Personal information
- Born: 16 September 1988 (age 37) Australia
- Height: 1.83 m (6 ft 0 in)
- Batting: Right-handed
- Bowling: Right-arm offbreak
- Role: Wicketkeeper

Domestic team information
- 2009-2012: Tasmania

Career statistics
| Competition | FC | LA |
| Matches | 17 | 8 |
| Runs scored | 274 | 26 |
| Batting average | 17.12 | 13.00 |
| 100s/50s | 0/0 | 0/0 |
| Top score | 45* | 16* |
| Balls bowled | 0 | 0 |
| Wickets | 0 | 0 |
| Bowling average | n/a | n/a |
| 5 wickets in innings | 0 | 0 |
| 10 wickets in match | 0 | n/a |
| Best bowling | n/a | n/a |
| Catches/stumpings | 66/1 | 12/– |
- Source: Cricinfo, 15 October 2012

= Brady Jones =

Australian cricketer (born 1988)

Brady Jones (born 16 September 1988) is an Australian cricketer who played for Tasmania.
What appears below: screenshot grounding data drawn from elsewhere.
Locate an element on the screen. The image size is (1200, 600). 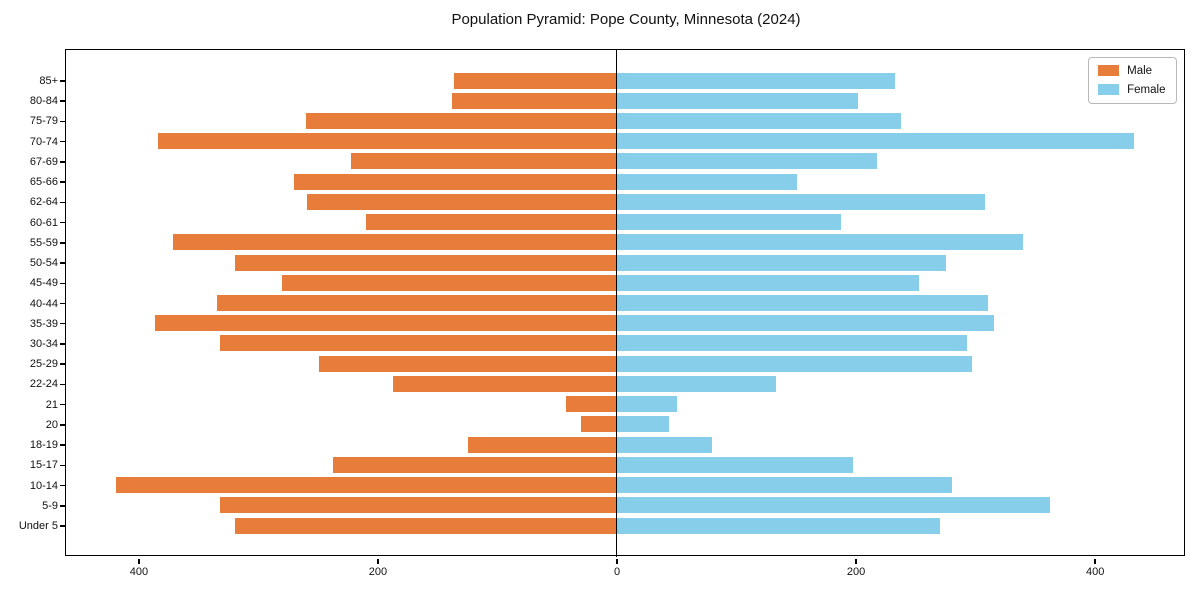
y-tick-label-85+: 85+ is located at coordinates (48, 81).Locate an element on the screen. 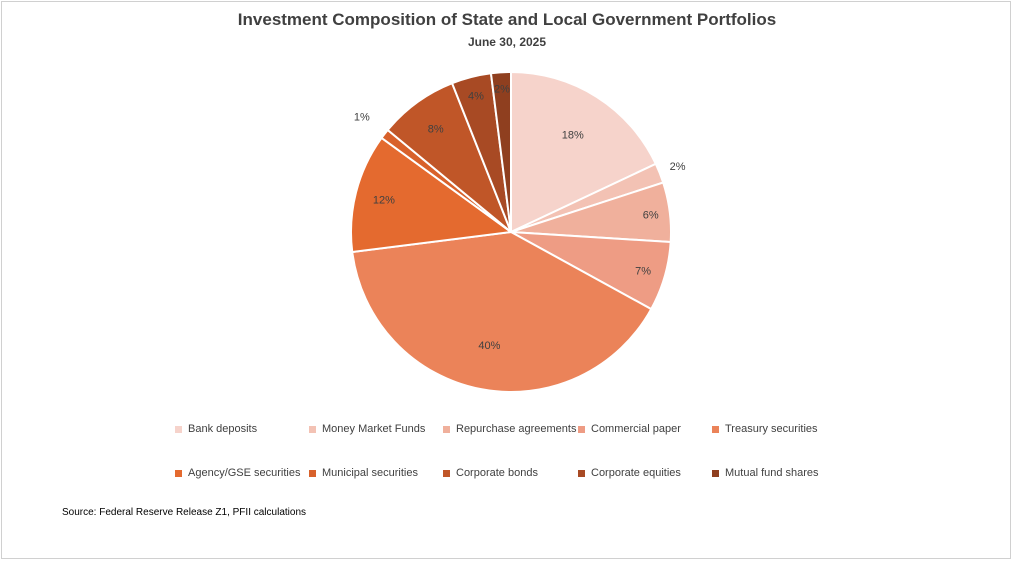 Image resolution: width=1014 pixels, height=562 pixels. pie-slice-bank-deposits is located at coordinates (584, 152).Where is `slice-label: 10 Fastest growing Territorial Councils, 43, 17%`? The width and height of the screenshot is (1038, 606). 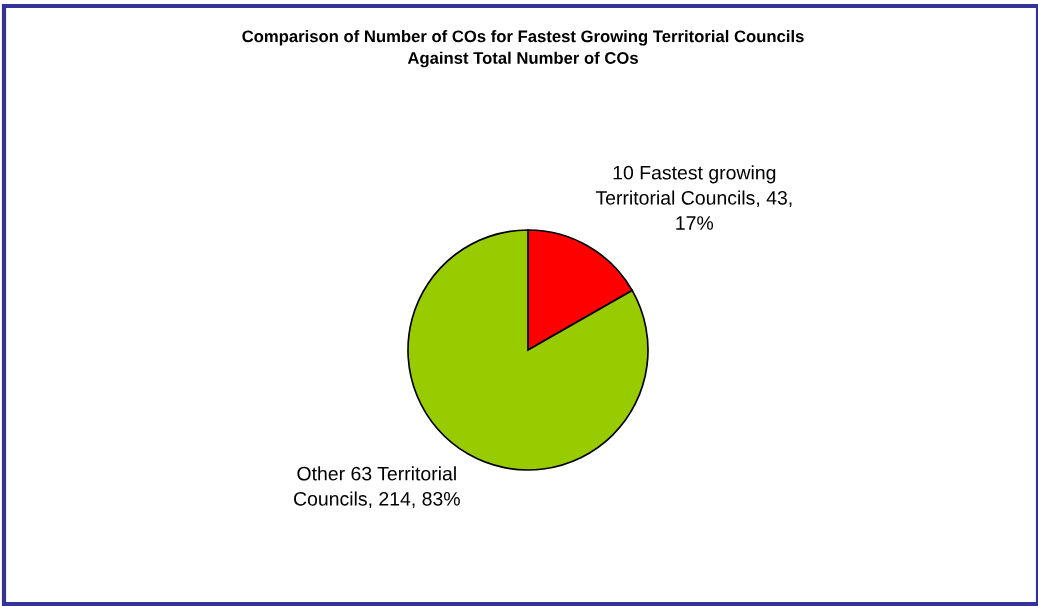
slice-label: 10 Fastest growing Territorial Councils, 43, 17% is located at coordinates (694, 198).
Jones played 17 first class matches, but at the end of the 2011–12 season, his contract with Cricket Tasmania was not renewed. Jones subsequently joined Clarence Football Club and played in the Tasmanian Football League. He was selected for the TFL representative side to play the VFL, becoming the first person to represent Tasmania in both football and cricket in the same year. Jones also won the Lefroy Medal for being the best Tasmanian player in that match.